Really slow global Memory read can't compiler hide low bandwidth?

Hello everybody,

i have a quite small routine which shall convert an array of unsigned short values to a complex array. The imaginary part is filled with 0.

I read in another thread that someone needed about 2 ms to read 16mb of unsigned chars.

But my code is really really slow… it takes about 1 second to convert less than 400 blocks of deata, each containing 256k elements. All data was allocated via cublasAlloc so it should be aligned well. I also tried to use a texture of ushort2 values but it didn’t help (thought this might avoid bank conflicts).

but if i dont write back the data to global memory, the time is about 10 ms. So the global memory writes need all the performance.

Any ideas how to avoid this?

texture<unsigned short, 1, cudaReadModeElementType> usTex;

__global__ void uShortToComplex_Kernel (float *dataOut, int width, int height){

  

	int offset = blockIdx.x * width + threadIdx.x;	

	dataOut[offset<<1] = tex1Dfetch (usTex, offset);

	dataOut[(offset + 1)<<1] = 0;  

	__syncthreads();  

}
extern "C" void uShortToComplex (float *data, float *dataOut, int width, int height){

	cudaBindTexture (0, usTex, data, width * height * sizeof (float));

	uShortToComplex_Kernel<<<height, width>>> (dataOut, width, height);

	cudaUnbindTexture (usTex);

}

Thank you,

xlro

I bet __syncthreads() is killing your performance. Instead of that you should restructure your program in a way each thread will write an unique memory adress ( so multiple threads won’t collide writing the same value )…

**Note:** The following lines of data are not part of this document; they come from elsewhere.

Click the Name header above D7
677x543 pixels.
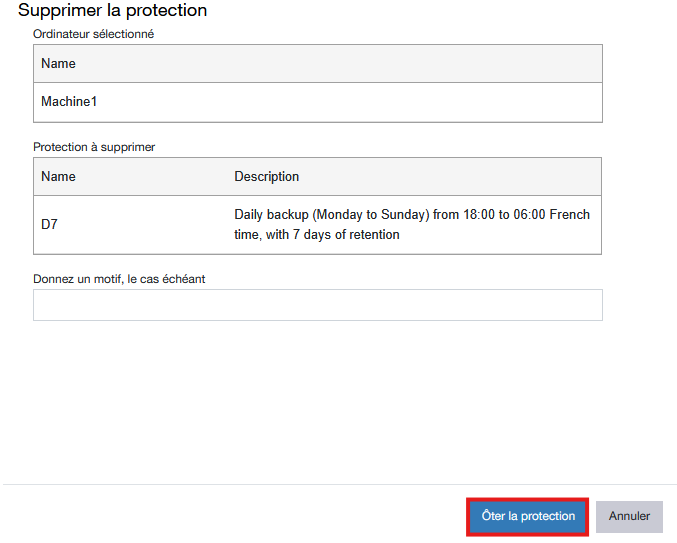pyautogui.click(x=58, y=176)
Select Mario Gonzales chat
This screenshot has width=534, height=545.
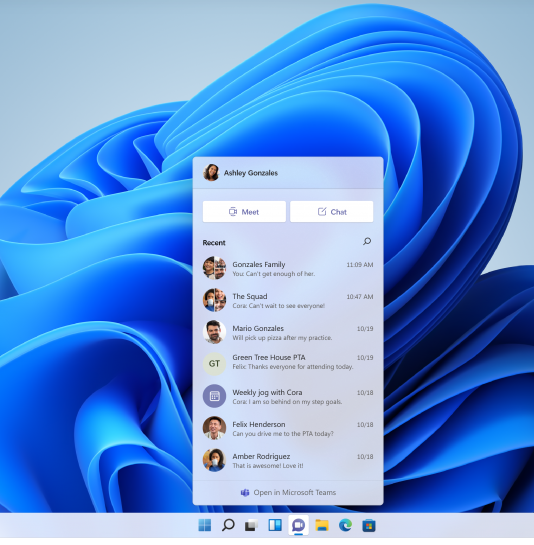288,333
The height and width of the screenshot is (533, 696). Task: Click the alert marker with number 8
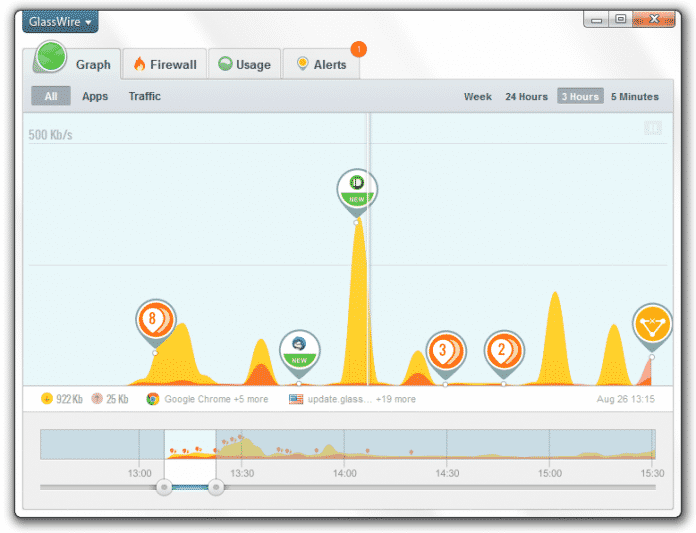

It doesn’t appear that you’re “changing” anything in the loop that depends on other outcomes of the loop as such, to speed this up you need to:

Put the _syncthreads in your PROGRAM not in the kernel.

cast the ushort array to ushort4 and access it as ushort.x y z w and don’t use float, make a Complex type that is float2 as well.

Also, when I got the 2ms it’s from two allocated global memory areas, not from a texture.

Also, you know you don’t actually use the “height” you pass in ?

thanks for your replies!

i just changed some things and have two working versions of the code…

The times went down a little bit by using float4 and ushort4 (also tried the combinations ushort4-float2, ushort2-float). But another speedup would be really nice because the time is still much too large (0.75 seconds without texture and 0.70 seconds with texture).

the version without textures:

__global__ void uShortToComplex_Kernel (ushort4 * dataIn, float4 *dataOut, int width){

	int offset = blockIdx.x * width + threadIdx.x;

	

	ushort4 tmp =  dataIn[offset];

	

	float4 out1;

	out1.x = tmp.x;

	out1.y = 0;

	out1.z = tmp.y;

	out1.w = 0;

	float4 out2;

	out2.x = tmp.z;

	out2.y = 0;

	out2.z = tmp.w;

	out2.w = 0;

	dataOut[offset << 1] =  out1;

	dataOut[(offset << 1) + 1] = out2;

}

extern "C" void uShortToComplex (float *data, float *dataOut, int width, int height){

	uShortToComplex_Kernel<<<height, width / 4>>> ((ushort4 *) data, (float4 *) dataOut, width / 4);

}

and with textures:

texture<ushort4, 1, cudaReadModeElementType> usTex;

__global__ void uShortToComplex_Kernel (ushort4 * dataIn, float4 *dataOut, int width){

	int offset = blockIdx.x * width + threadIdx.x;

	

	ushort4 tmp = tex1Dfetch (usTex, offset);

	

	float4 out1;

	out1.x = tmp.x;

	out1.y = 0;

	out1.z = tmp.y;

	out1.w = 0;

	float4 out2;

	out2.x = tmp.z;

	out2.y = 0;

	out2.z = tmp.w;

	out2.w = 0;

	dataOut[offset << 1] = out1;

	dataOut[(offset << 1)+ 1] = out2;

}

extern "C" void uShortToComplex (float *data, float *dataOut, int width, int height){

	cudaBindTexture (0, usTex, data, width * height * sizeof (float));

	uShortToComplex_Kernel<<<height, width / 4>>> ((ushort4 *) data, (float4 *) dataOut, width / 4);

	cudaUnbindTexture (usTex);

}

replaced the “Kernel-call” by

uShortToComplex_Kernel<<<height, (width >> 2)>>> ((ushort4 *) data, (float4 *) dataOut, (width >> 2));

now both versions are 0.05 seconds faster

thought the compiler could optimize this?!?

coalescing again…
you should hard code a multiply-of-32 block size, write your result to shared memory, sync, and write things to global coalesced. it’s a 2x ~ 8x difference, but people so often overlook it

This one should be faster, because you should get both coalescent reads and writes :

__global__ void uShortToComplex_Kernel (ushort2 * dataIn, float4 *dataOut, int width){

	int offset = blockIdx.x * width + threadIdx.x;

	

	ushort2 tmp =  dataIn[offset];

	dataOut[offset] = float4(tmp.x, 0, tmp.y, 0);

}

extern "C" void uShortToComplex (ushort *dataIn, float *dataOut, int width, int height){

	uShortToComplex_Kernel<<<height, width / 2>>> ((ushort2 *) dataIn, (float4 *) dataOut, width / 2);

}

My 2cents words…